-- Source document --
=-=-=

Credit: Andrew Basterfield, Flickr - CC BY-SA 2.0 (credit links at the end of the content)
In the late 1960s, Formula One was changing faster than almost anyone could understand. Engines were becoming more powerful, and by 1968 the arrival of aerodynamic wings had already started to transform the sport completely. Teams were searching for new ways to control all that power and grip, and in the middle of that technological revolution, the Cosworth 4WD was born.
At the time, some believed the future of Formula One was simply more horsepower. Others were beginning to see aerodynamics as the real breakthrough. But at Cosworth, the answer seemed obvious: if the cars could not handle the power through two wheels, then all four wheels should drive the car.
The result was the mysterious Cosworth 4WD, one of the strangest and most ambitious F1 projects ever created.
In never started a race, never officially raced, and yet it became one of the sport’s greatest ‘what if’ stories.
The Cosworth 4WD project

Credit: Andrew Basterfield, Flickr
The entire project really began with the arrival of the legendary Ford Motor Company-backed Cosworth DFV engine in 1967.
It was designed by Keith Duckworth and MIke Costin, the DFV immediately transformed F1.
We have shared before the story of Cosworth engines, and how they managed to outperform some of the biggest teams in F1 during that era.
But success created a new problem; the DFV produced so much power that the narrow rear tires of the era simply couldn’t handle it properly.
Drivers constantly fought wheelspin when accelerating out of corners, especially in wet conditions.
To many engineers; the conclusion seemed logical; if two driven wheels couldn’t cope with the power, perhaps four wheels could.
At the time, four-wheel drive looked like the future not only in F1; but in motorsport in general.
Several teams began experimenting with the concept; believing it would revolutionize racing the same way the rear-engine layout had done years earlier.

=-=-=

-- Data block --
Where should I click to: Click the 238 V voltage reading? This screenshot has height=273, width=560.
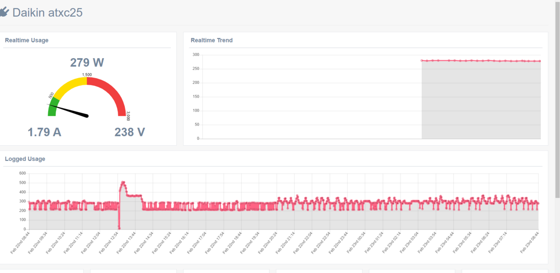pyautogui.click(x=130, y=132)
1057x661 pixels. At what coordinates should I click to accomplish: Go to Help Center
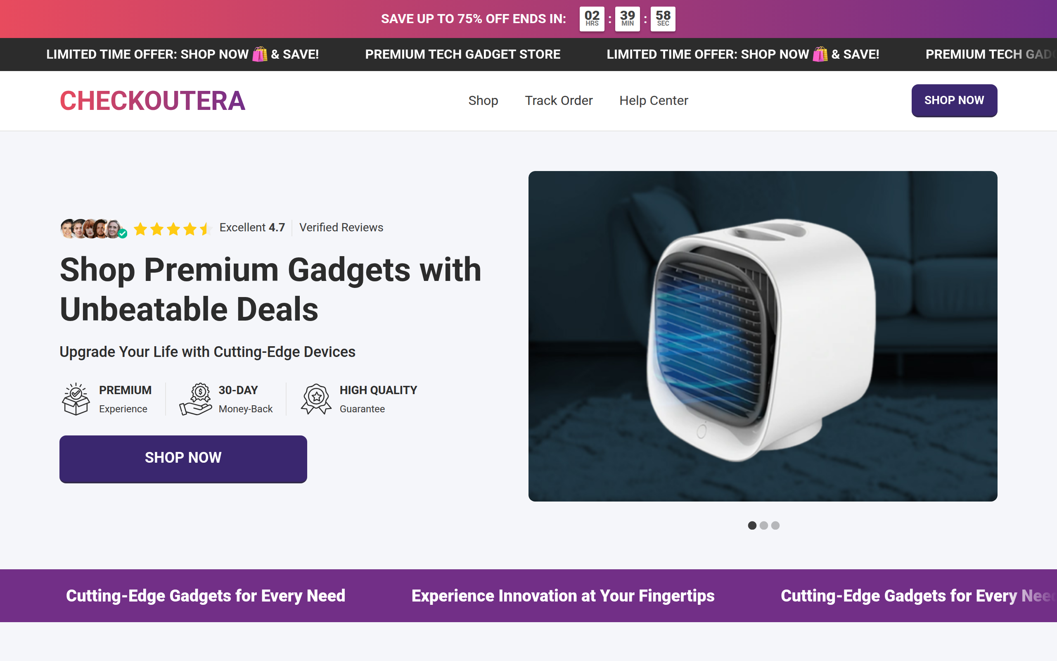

=-=-=

-- Goal --
From the Cosworth 4WD article above the listing, print the stretch from "It was designed" through "handle it properly." without changing a word.

-- Completed exercise --
It was designed by Keith Duckworth and MIke Costin, the DFV immediately transformed F1.
We have shared before the story of Cosworth engines, and how they managed to outperform some of the biggest teams in F1 during that era.
But success created a new problem; the DFV produced so much power that the narrow rear tires of the era simply couldn’t handle it properly.